O Decreto nº 4.887, de 20 de novembro de 2003, regulamenta o procedimento para identificação, reconhecimento, delimitação, demarcação e titulação das terras ocupadas por remanescentes das comunidades dos quilombos, em cumprimento ao art. 68 do Ato das Disposições Constitucionais Transitórias (ADCT) da Constituição Federal de 1988. Esse dispositivo constitucional prevê que 'aos remanescentes das comunidades dos quilombos que estejam ocupando suas terras é reconhecida a propriedade definitiva, devendo o Estado emitir-lhes os títulos respectivos'.
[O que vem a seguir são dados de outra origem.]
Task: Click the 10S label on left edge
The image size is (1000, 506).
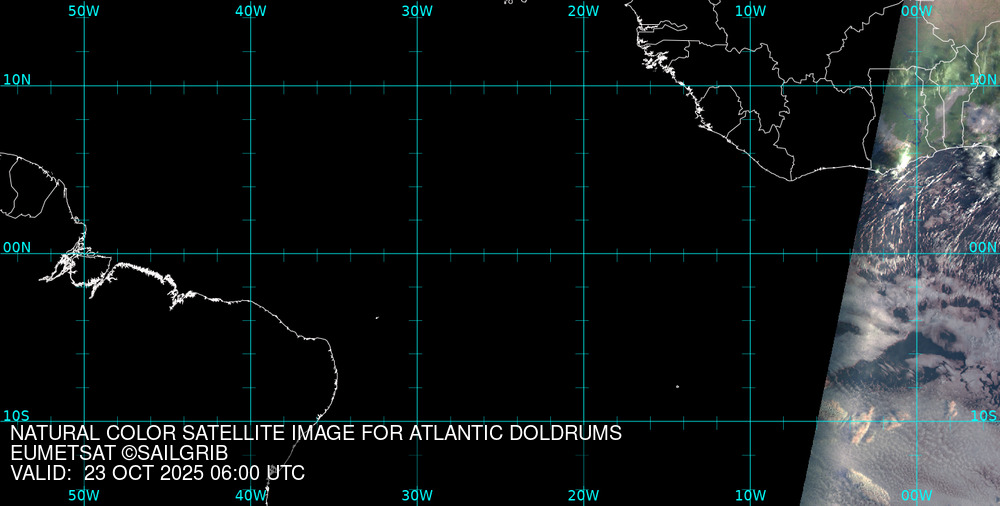Action: (x=16, y=415)
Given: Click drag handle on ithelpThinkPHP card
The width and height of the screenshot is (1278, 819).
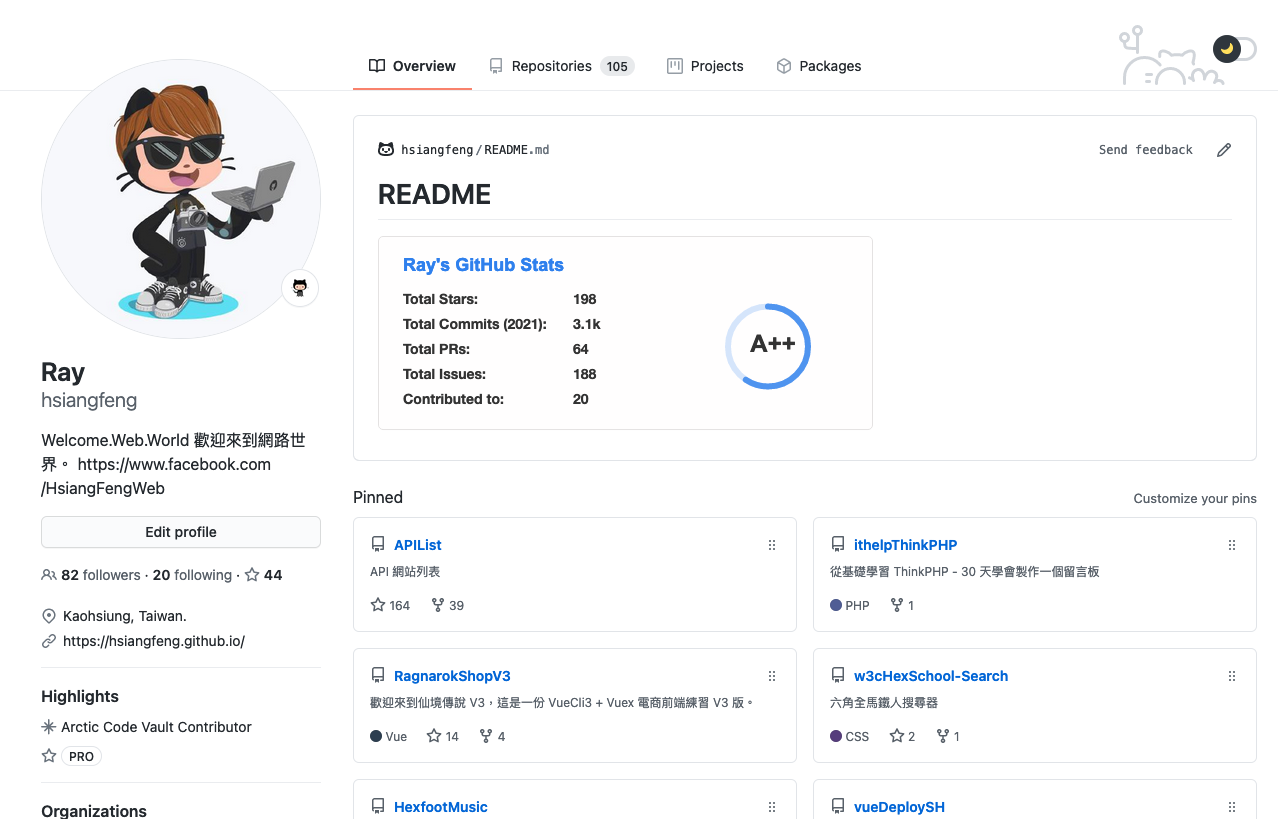Looking at the screenshot, I should (1231, 545).
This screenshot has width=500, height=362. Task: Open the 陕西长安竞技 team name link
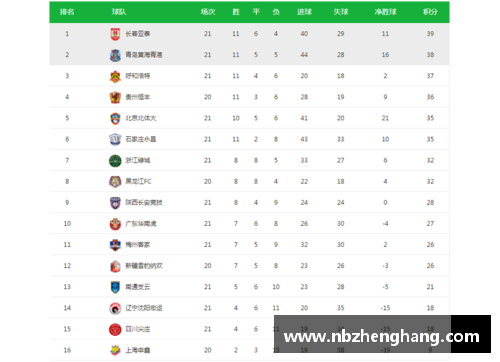click(x=144, y=203)
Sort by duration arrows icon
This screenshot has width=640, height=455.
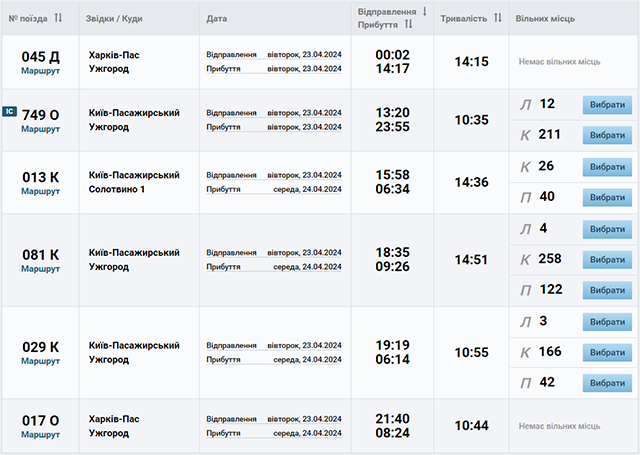point(498,18)
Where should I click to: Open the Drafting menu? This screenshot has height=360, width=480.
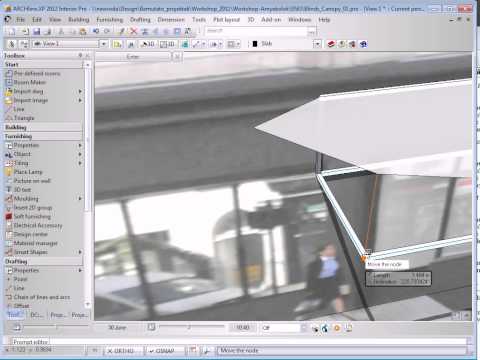point(140,20)
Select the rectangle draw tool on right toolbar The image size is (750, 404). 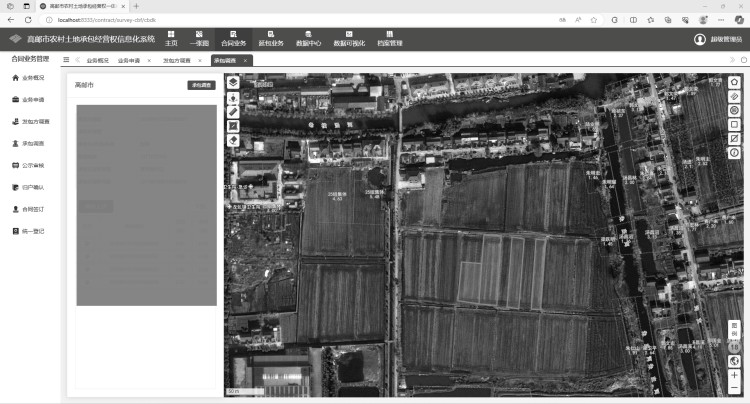[734, 124]
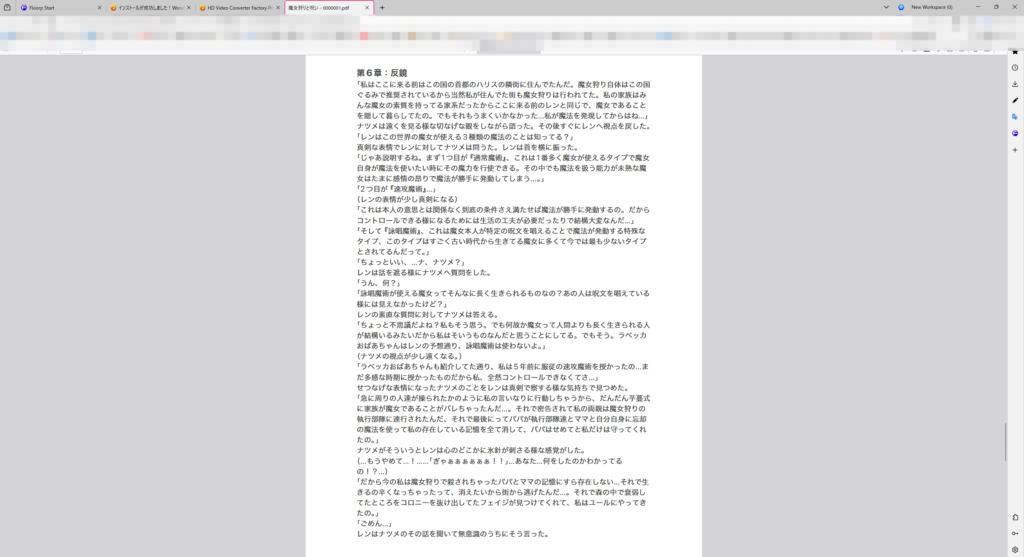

O Decreto estabelece que a caracterização dos remanescentes das comunidades dos quilombos é realizada mediante autoatribuição, com base em critérios de identidade coletiva e laços culturais, históricos e ancestrais, adotando uma concepção antropológica contemporânea e não meramente histórica de quilombo. Essa abordagem — que define quilombo por critérios de autodefinição e identidade cultural — foi alvo de controvérsia jurídica e foi objeto da ADI 3.239, julgada pelo STF.
No julgamento da ADI 3.239, concluído em 2018, o STF, por maioria de votos, declarou constitucional o Decreto nº 4.887/2003, rejeitando a tese de que a regulamentação do art. 68 do ADCT seria exclusiva do Congresso Nacional (por lei e não por decreto). O Tribunal reconheceu que o Presidente da República tinha competência para expedir o decreto regulamentador com base no art. 84, IV, da CF, e que os critérios nele adotados para definição das comunidades quilombolas são compatíveis com a Constituição.
A Fundação Cultural Palmares, vinculada ao Ministério da Cultura, é responsável pela emissão de certidão de autodefinição, e o Instituto Nacional de Colonização e Reforma Agrária (INCRA) conduz os procedimentos administrativos de delimitação, demarcação e titulação das terras quilombolas.